My first experience with angels of the heavenly kind came in 1978 or 1979, when a white body stood over me urging me to awaken and protect myself. In 1982, the same entity gently pushed my spirit downward, guiding me to reunite with my battered body as it flew four stories into the Kansas City sky, jarred into flight on impact with a speeding car. Two years later, a warm rush spread through my body as my unknowing mother described a white faceless creature telling her that she had a year to live. I never doubted the connection; I never questioned the messages or their source.
I have no doubt that many will tell me these are hallucinations. I accept your doubt. You might even be correct. I have no need for anything other than the serenity which I feel in the presence of these beings.

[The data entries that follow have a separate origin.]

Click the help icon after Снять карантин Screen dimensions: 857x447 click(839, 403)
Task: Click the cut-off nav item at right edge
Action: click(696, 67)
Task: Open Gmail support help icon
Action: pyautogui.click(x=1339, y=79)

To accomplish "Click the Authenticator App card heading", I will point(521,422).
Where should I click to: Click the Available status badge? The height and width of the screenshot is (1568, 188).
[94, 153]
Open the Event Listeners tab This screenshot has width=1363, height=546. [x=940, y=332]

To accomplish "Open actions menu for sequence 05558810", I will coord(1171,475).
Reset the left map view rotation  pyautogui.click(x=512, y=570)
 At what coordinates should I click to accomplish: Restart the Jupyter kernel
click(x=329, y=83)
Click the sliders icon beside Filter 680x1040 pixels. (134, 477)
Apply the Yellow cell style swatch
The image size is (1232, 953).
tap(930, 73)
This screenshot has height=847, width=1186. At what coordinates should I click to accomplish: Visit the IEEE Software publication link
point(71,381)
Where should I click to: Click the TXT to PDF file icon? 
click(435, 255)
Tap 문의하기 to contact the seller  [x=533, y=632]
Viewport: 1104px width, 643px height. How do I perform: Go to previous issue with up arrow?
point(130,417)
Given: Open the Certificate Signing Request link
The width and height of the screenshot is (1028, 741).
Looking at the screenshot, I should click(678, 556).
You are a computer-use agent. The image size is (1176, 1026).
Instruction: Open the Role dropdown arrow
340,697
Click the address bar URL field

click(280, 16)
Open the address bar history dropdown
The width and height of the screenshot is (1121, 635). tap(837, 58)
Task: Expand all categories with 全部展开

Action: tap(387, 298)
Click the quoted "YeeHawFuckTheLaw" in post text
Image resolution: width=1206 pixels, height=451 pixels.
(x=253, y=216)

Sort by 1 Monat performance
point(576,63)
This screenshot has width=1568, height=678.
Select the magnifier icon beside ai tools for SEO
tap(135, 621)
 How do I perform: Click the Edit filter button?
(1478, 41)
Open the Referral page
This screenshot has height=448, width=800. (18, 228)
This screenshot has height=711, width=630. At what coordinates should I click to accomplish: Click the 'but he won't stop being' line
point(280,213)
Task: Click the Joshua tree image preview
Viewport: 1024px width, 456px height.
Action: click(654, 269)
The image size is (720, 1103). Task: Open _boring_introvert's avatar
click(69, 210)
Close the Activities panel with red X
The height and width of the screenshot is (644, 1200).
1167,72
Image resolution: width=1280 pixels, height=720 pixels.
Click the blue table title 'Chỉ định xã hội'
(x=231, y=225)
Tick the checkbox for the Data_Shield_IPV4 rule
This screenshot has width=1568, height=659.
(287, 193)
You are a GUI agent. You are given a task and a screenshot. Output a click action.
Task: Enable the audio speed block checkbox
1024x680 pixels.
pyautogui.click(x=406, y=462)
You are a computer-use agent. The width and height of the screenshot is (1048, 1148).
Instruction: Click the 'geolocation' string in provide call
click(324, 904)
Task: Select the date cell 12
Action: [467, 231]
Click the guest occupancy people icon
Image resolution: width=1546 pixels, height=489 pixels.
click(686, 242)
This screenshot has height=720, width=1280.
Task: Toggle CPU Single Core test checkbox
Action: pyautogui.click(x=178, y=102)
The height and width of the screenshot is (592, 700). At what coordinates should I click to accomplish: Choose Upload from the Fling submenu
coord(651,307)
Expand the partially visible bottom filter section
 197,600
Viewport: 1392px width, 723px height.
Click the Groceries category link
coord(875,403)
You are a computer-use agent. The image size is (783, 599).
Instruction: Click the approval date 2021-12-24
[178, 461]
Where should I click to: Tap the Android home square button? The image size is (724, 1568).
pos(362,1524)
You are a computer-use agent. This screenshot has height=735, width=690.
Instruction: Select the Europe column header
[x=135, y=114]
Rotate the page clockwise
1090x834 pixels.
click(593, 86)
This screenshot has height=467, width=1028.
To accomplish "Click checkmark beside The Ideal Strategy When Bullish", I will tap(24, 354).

In a few hours, I will arrive in Lathrop with two friends, a caravan of the possessions which I’ve decided to take with me on my next odyssey. We will unload and stow my belongings in the completed tiny house which I’m calling Angels’ Haven. The name seems suitable, for I’ve carried the beings which I consider angels in my heart for so long that I feel safe with them. They wrap themselves around my shoulders, crowding any room where I sleep from hospital to home. Of course I will take them with me on my westward journey.
The angels who remain in Kansas City have human faces, along with one sweet dog. I’ll be back from time to time. I’ll bring California sunshine. I’ll soak the Midwestern magic into my skin; the friendly faces, the jazz, the passion for anything Royal and for the flaming red of hometown football. My visits will mirror those which I’ve taken west for the last three years: Rental cars, unfamiliar beds, and blown diets. The only difference will be that at the end of each trip, I will return to the sea.
I have no complaints about the thirty-seven years since I first came here. I only have another seven weeks of calling this place my home. But a piece of my heart will always remain, while the rest journeys to San Francisco and the Delta Bay. Keep the lights on, Kansas City. By and by, I will make my way back to your arms and the cool autumn nights of Missouri.
It’s the third day of the forty-seventh month of My Year Without Complaining. Life continues.